Yurlh sursauta et s’activa comme un jeune enfant, rassuré d’entendre la voix du père qui prend les choses en main. En revenant auprès de Kwo, Korshac se pencha au-dessus de l’agilis.
– Tu croyais qu’on ne naviguerait pas de nuit, crétin d’lézard. On va la rattraper la galère de tes frères et j’vais me les faire en brochette !
Bien que les abords du port étaient encombrés d’embarcations en tous genres, de nuit, cela restait navigable, compte tenu des lumières allumées et entretenues par les habitants. Pour le vieux loup de mer, s’en était même amusant, puisque le risque résidait à écraser, sur leur passage, une moindre embarcation, rien qui pouvait abimer la Squale. Non, ce qu’il l’avait attiré jusqu’à la proue de la galère, c’était plutôt ce qui allait suivre : la poursuite, sur une rivière certes navigable, mais au fin fond d’une faille où les lumières de la pleine lune verte ne pouvaient pénétrer, l’inquiétait.
Comme tout le monde avait mangé, Narwal fut tout désigné pour exercer les ordres qui normalement incombaient à Kaïsha.
– Prépare les lampes à faisceau, Narwal. On va en avoir bientôt besoin.

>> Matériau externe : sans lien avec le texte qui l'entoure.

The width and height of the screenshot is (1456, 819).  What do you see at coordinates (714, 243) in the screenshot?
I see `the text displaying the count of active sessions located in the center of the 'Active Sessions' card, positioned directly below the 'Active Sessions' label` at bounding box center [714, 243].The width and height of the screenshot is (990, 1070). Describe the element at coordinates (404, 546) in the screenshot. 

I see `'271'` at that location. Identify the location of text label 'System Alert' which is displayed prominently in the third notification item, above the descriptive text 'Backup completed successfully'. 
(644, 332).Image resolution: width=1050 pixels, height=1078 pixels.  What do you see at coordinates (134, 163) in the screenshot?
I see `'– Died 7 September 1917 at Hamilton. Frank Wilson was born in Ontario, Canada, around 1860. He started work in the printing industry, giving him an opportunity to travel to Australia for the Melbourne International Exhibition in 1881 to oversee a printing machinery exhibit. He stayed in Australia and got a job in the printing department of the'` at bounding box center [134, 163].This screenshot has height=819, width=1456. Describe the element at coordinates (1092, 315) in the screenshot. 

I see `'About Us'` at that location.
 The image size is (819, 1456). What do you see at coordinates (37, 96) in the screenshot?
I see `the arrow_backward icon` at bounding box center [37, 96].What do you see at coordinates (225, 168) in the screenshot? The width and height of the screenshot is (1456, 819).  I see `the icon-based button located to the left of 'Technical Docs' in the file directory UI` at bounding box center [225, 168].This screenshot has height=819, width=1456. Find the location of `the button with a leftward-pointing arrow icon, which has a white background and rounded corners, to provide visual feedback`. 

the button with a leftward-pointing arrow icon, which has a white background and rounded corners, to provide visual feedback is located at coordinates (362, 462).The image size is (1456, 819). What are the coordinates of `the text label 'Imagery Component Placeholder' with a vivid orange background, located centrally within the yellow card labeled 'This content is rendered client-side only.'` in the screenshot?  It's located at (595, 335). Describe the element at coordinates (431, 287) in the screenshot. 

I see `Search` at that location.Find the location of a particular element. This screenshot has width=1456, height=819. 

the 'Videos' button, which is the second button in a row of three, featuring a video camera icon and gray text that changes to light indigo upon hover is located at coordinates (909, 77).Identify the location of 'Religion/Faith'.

Ce dernier acquiesça en grattant les squames d’entre ses deux yeux, cherchant, au fin fond de sa mémoire, où elles avaient pu être stockées. Poursuivre un autre navire ne faisait aucunement peur au Grand Blanc, surtout qu’il possédait l’avantage de la vitesse. Sa galère, plus grande à n’en pas douter, car il se souvenait des embarcations mouillant à Taranthérunis à leur arrivée, lui garantissait de les rattraper. Korshac se demandait plutôt à quel genre de capitaine il avait affaire. Il devait connaître la rivière mieux que lui, puisque dans son souvenir, il ne l’avait naviguée qu’une seule fois et c’était il y a bien longtemps. La vitesse paraissait donc son seul atout. Korshac en conclut qu’il viserait le centre de la rivière, pour être sûr de ne risquer l’échouement sur aucun récif.
La règle était ici, comme partout ailleurs : de nuit, les navires se devaient de jeter l’ancre près des rives. Aucun bateau ne s’aventurait sur les voies navigables avant le lever du soleil. Mais si par malheur, un seul devait descendre la rivière, le capitaine Korshac espérait que les lanternes à faisceau se refléteraient sur sa voile blanche assez tôt pour tenter de l’éviter. Voilà où il en était dans son esprit, au moment même où la Squale allait s’enfoncer entre les parois sombres et dévorantes de la Faille de Taranthérunis.
Çà et là, les feux chatoyants des cabanes éclairaient encore ses côtés. Mais, la lumière rassurante de la lune avait été avalée. Korshac distinguait encore les silhouettes des passerelles qui contrastaient avec le ciel étoilé. Sur l’une d’elles, des citoyens s’y étaient hasardés munis d’une torche et devaient, en ce moment même, observer la Squale prendre le chemin du néant.
« N’est-ce pas la plus grande bêtise de ma vie que je fais là ? se demanda Korshac, tentant de revenir à celui qu’il avait toujours été, de redevenir l’esclavagiste dénué de sentiments. »
Mais, le visage de Kaïsha hantait le noir horizon, avec ses doux traits de panthérès qui l’accompagnaient maintenant depuis de longs sillons. Et quand Kwo vint lui annoncer, qu’après avoir bu un dernier jus de citron, l’homme-lézard avait succombé à ses blessures, Korshac fut définitivement convaincu de risquer toute sa vie pour la retrouver.